The June-ended quarter was one of the toughest quarters for TCS, something which it had flagged off at the end of Q4. Profits, revenues and margins were hit as a result of Covid-19. N Ganapathy Subramaniam, Chief Operating Officer, TCS, spoke to BusinessLine on the company’s plans, including whether remote working will render H1-B visas worthless, its plans to launch an India-specific NBFC platform and its M&A strategy to drive growth. Excerpts:

Where has TCS reached in its Secure Borderless Workspaces (SBWS) journey?

In the June-ended quarter, we operationalised SBWS and used it beyond (software) delivery. We used it to prospect customers, sell it to customers, remotely onboard clients, as well as new employees. This is reflected in the 37 new client wins in Q1.

On the project execution part of SBWS, we still have some customers who have not given approvals for WFH. Around 700 employees in TCS are not enabled to work remotely. Out of the 700, a small percentage of employees are unable to work due to the fact that we were not able to deliver equipment to our employees’ homes. We had business continuity strategies in place. If there was an outage in one site, we could move to another. If there was an outage in a city, we had another option. If there was an outage in a country, we had another option. But this was unforeseen as every country was hit. Also, SBWS was not thought of as a temporary measure, in reaction to Covid-19.

In many ways doesn’t SBWS and other remote working render H1-B visas meaningless?

It is very hard to say as it is a supply-constrained market. In India, we invested proactively in talent supply since the 80s. We are doing the same in markets such as the US and bringing awareness that STEM can be an important career option. Over the years, corporations in the West have leveraged talent from the East. While we can meet business demand from our localisation-related efforts globally, in the long term we have to think of our supply and software delivery ecosystem.

From management commentary in the last 2 quarters, will FY21 be focused more on execution, rather than acquiring new deals?

All the contracts need to be executed. We also need to enable clients for newer things. If we have to sustain momentum, we need newer projects. Digital sales and marketing are crucial now. Now we have to be visible remotely. In the digital world, it is easier to connect with clients. Interestingly, our client engagement in this quarter went up 3-4 times in Q1.

In pre-Covid times, outsourcing companies were letting go of contracts that had low margins or even cannibalise some of the existing offerings. Now can you afford to do that?

I don't know whether it is complicated. We need to be a lot more agile and disrupt ourselves. Else someone else will do it for you. That is the core of our business. The markets are a bit volatile and there is an economic lockdown globally. Unless the vaccine comes, people will be cautious. We are enabling our customers to repurpose their business with a new focus and listening to them.

So, there is no need to make provisions related to Covid-19 headwinds?

We didn’t have to do it. Based on the credit profile of some of our customers, if we have to take some provisions based on outstanding payments (more than the contractual agreement), we have policies in place.

Last year, TCS had spoken about launching a software platform for India. Any updates on that?

We have done a soft launch of our India-specific NBFC platform. We have piloted it and probably this quarter we will go mainstream, when some of the software-related nitty-gritty is taken care of.

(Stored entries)

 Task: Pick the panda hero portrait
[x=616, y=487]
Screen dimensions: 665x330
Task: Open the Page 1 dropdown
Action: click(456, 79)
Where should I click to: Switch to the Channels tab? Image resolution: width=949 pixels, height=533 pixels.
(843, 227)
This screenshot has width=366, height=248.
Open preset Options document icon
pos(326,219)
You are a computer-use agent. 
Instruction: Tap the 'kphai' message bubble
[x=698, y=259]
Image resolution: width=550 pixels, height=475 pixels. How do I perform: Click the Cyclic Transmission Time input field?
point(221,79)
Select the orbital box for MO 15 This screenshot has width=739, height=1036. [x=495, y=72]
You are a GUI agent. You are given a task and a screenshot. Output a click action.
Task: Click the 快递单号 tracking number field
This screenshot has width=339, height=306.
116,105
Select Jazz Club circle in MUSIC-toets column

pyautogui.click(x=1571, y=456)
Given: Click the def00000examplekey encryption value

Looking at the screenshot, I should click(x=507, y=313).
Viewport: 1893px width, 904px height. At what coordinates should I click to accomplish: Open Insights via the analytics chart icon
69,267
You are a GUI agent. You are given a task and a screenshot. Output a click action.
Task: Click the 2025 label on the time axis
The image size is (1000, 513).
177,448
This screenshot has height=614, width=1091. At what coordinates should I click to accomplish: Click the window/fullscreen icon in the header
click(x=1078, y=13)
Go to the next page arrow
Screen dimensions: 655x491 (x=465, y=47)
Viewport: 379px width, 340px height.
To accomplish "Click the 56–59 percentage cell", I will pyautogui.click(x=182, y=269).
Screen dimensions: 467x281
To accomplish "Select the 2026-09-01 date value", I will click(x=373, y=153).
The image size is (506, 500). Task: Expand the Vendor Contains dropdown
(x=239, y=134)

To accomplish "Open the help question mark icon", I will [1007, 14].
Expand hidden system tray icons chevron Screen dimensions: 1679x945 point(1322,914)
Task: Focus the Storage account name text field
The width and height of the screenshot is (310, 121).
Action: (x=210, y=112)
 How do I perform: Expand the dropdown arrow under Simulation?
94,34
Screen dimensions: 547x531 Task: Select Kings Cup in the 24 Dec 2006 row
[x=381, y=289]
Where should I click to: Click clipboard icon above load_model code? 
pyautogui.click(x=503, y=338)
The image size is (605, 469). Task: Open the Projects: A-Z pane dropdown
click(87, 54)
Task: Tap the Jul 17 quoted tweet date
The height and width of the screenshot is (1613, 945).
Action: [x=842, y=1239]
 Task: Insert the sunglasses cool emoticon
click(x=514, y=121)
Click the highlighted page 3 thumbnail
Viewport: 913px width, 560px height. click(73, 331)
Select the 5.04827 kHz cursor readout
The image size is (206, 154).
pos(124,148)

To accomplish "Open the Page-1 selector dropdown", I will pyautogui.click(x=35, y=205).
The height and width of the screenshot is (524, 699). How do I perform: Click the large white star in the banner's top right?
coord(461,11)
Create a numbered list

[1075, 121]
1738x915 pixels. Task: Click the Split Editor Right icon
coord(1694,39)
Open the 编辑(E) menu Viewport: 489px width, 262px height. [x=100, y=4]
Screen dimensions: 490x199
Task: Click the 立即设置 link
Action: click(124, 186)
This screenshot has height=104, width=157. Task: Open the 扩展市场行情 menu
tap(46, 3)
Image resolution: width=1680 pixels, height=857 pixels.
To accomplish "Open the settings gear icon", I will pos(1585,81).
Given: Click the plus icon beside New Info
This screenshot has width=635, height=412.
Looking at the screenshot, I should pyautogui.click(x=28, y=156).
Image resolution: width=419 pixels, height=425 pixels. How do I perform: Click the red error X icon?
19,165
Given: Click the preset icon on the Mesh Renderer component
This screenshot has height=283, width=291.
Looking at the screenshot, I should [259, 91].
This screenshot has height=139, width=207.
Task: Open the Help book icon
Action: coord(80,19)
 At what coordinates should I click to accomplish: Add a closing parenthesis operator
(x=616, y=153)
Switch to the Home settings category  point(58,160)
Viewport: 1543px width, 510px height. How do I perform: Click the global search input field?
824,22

**TO DO:**
1. Answer these about the TCS interview:
(a) How many new client wins did TCS have in Q1?
(b) Around how many TCS employees are not enabled to work remotely?
(c) What has TCS soft-launched for India?
2. In the TCS interview, can you set down the part that opens with the words containing "The June-ended quarter was" and closes with "Workspaces (SBWS) journey?"?

**RESULTS:**
1.
(a) 37
(b) Around 700
(c) An India-specific NBFC platform

2.
The June-ended quarter was one of the toughest quarters for TCS, something which it had flagged off at the end of Q4. Profits, revenues and margins were hit as a result of Covid-19. N Ganapathy Subramaniam, Chief Operating Officer, TCS, spoke to BusinessLine on the company’s plans, including whether remote working will render H1-B visas worthless, its plans to launch an India-specific NBFC platform and its M&A strategy to drive growth. Excerpts:

Where has TCS reached in its Secure Borderless Workspaces (SBWS) journey?